Если вернуться к английскому случаю, обобщение на национальном уровне не затушевывает существенных географических различий, да и в Российской империи сосуществуют самые разные ситуации, которые, однако, с продвижением от Балтики к юго-востоку нивелируются чисто азиатской системой (ранний и всеобщий брак). Вообще говоря, не стоит предполагать, что многочисленное население может быть однородным, как в Англии: внутри почти всех крупных европейских стран наблюдаются различия. Во Франции допустимо, с известной осторожностью, провести различие между юго-западом, где рождаемость чуть ниже, а продолжительность жизни больше, и северо-востоком, с более высокой рождаемостью и низкой продолжительностью жизни: яркий контраст составляют, например, две области, принадлежащие к регионам Нижнее Кверси и Нормандия. Хотя и рискованно обобщать данные, относящиеся к немногочисленным и небольшим деревням, но в тех четырнадцати, которые исследовал Кнодель, заметен сильнейший контраст между деревнями Восточной Фризии — с низким возрастом вступления в брак, низкой детской смертностью и умеренной брачной рождаемостью — и баварскими деревнями, где наблюдается высокая смертность, высокий возраст вступления в брак и высокая рождаемость в законном браке: здесь, судя по всему, тоже «работают» системы различного типа — первая относится к системам с «низкой» нагрузкой, вторая — к системам с «высокой».

Еще более сложной в этом отношении представляется картина Средиземноморья.
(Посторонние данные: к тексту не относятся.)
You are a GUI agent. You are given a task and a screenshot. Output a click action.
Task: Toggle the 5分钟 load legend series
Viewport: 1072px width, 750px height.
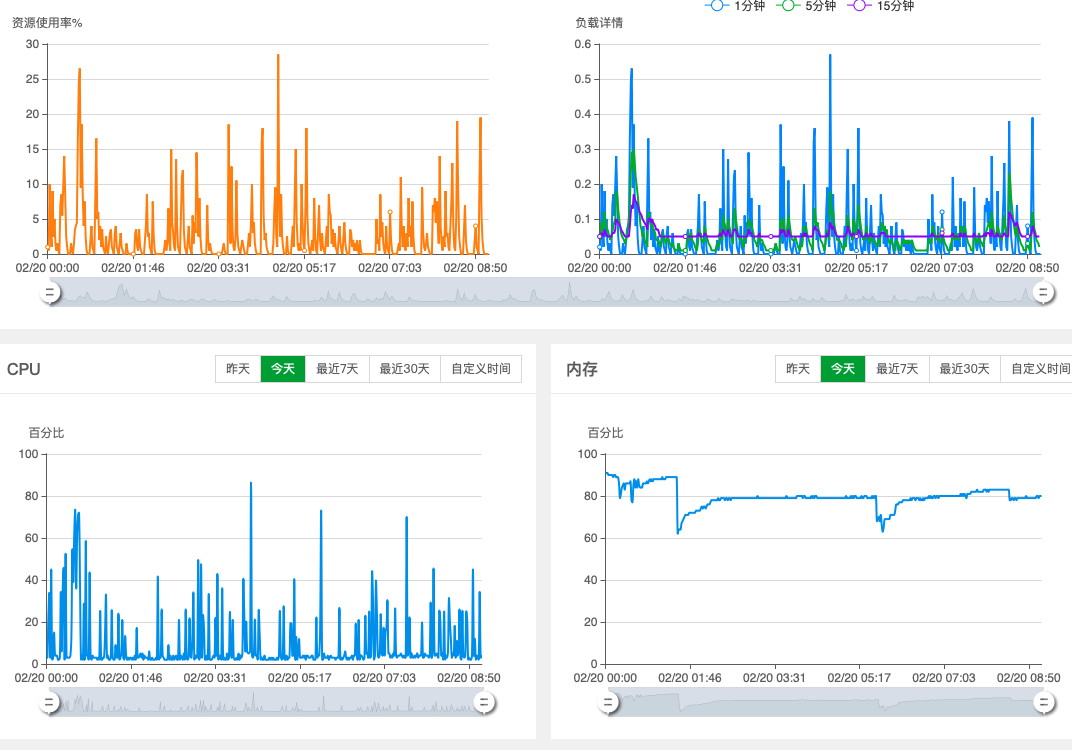tap(807, 6)
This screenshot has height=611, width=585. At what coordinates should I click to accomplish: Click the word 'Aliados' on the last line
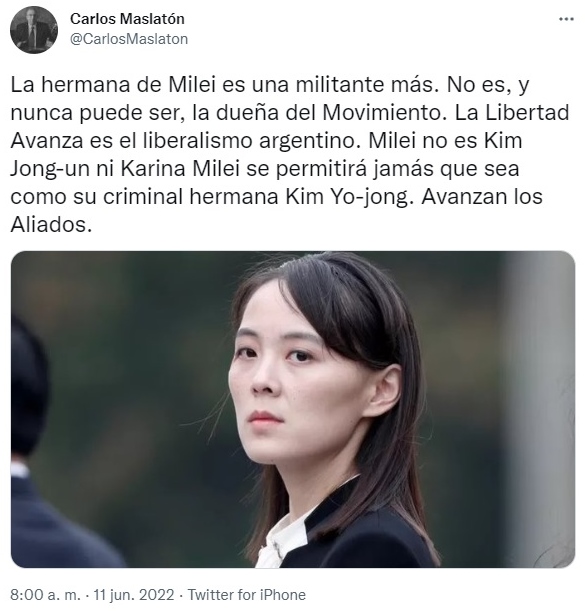[x=51, y=225]
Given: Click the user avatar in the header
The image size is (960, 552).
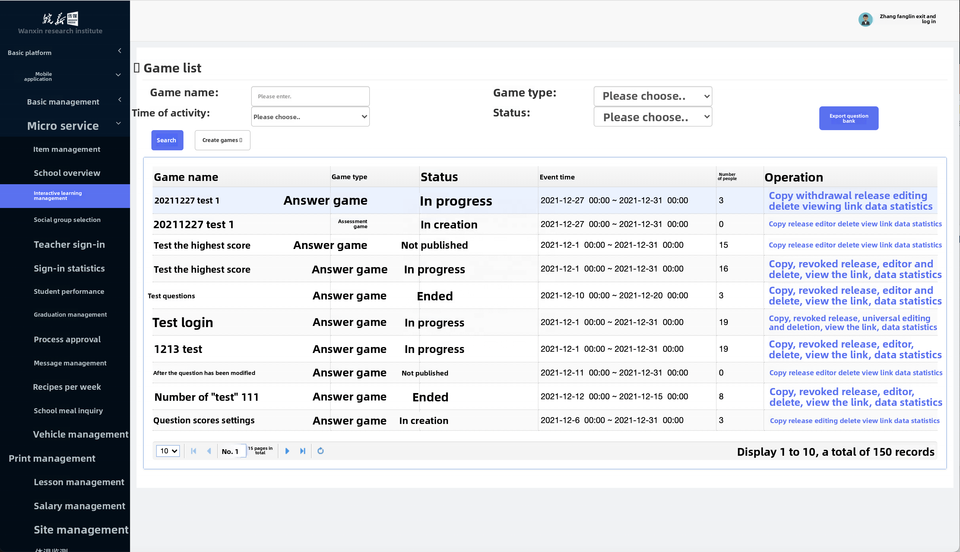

На Пиренейском полуострове определенно можно говорить об атлантической системе, характеризующейся выраженным контролем над брачностью, отличной от средиземноморской системы с очень ранней брачностью и низким процентом холостых. Италия — довольно сложный регион, деление ее на местности не всегда совпадает с привычным историко-географическим: так, выделяется альпийская система с низкой брачностью и постоянной эмиграцией, в то время как в различных областях юга факторы, ограничивающие рост, уже не так интенсивны. В Италии — как и в других частях Средиземноморья — сильное влияние малярии, особенно в прибрежных районах, определяет весьма своеобразные демографические режимы, которые характеризуются высокой смертностью, компенсирующейся большой рождаемостью и постоянным обновлением населения за счет миграций. В Великом герцогстве Тосканском наблюдается контраст между центральной и северной частями, которым присуща низкая демографическая нагрузка, и южной (Мареммой), которая в значительной степени поражена малярией и в которой естественная смена поколений происходит очень быстро. К разным моделям развития, по-видимому, принадлежат такие группы населения, как евреи-сефарды Запада и евреи-ашкеназы Востока. «Около 1900 года, — пишет Делла Пергола, — еврейские общины Восточной Европы вместе с выходцами из них, эмигрировавшими за море, насчитывали около 7,5 млн чел., в то время как в Италии евреев было около 43 тыс. чел. Это довольно странно, если принять во внимание, что к концу XV в. обе группы имели сравнимую численность (20–50 тыс. чел.)». За этой фантастической разницей в развитии стоят различные демографические системы: в XVIII в. наблюдалось устойчивое равновесие между рождениями и смертями, что означало отсутствие прироста в Италии, но высокую смертность и высочайшую рождаемость на востоке Европы, причем последнюю поддерживали социальные нормы, благоприятствующие высокой рождаемости и сплоченности семьи.

При обобщениях на национальном или региональном уровне зачастую пропадает, сглаживается специфика отдельных территорий. Кроме того, в этом случае «смешиваются» слои и группы, избирающие разные стратегии и разные демографические модели: так, известно, что аристократы и элита стараются предотвратить дробление земельных угодий путем ограничения репродуктивности, мелкие собственники приводят размеры семьи в соответствие с наличием ресурсов и потребностью в труде, тогда как безземельные батраки имеют дело с совсем другими ограничивающими факторами.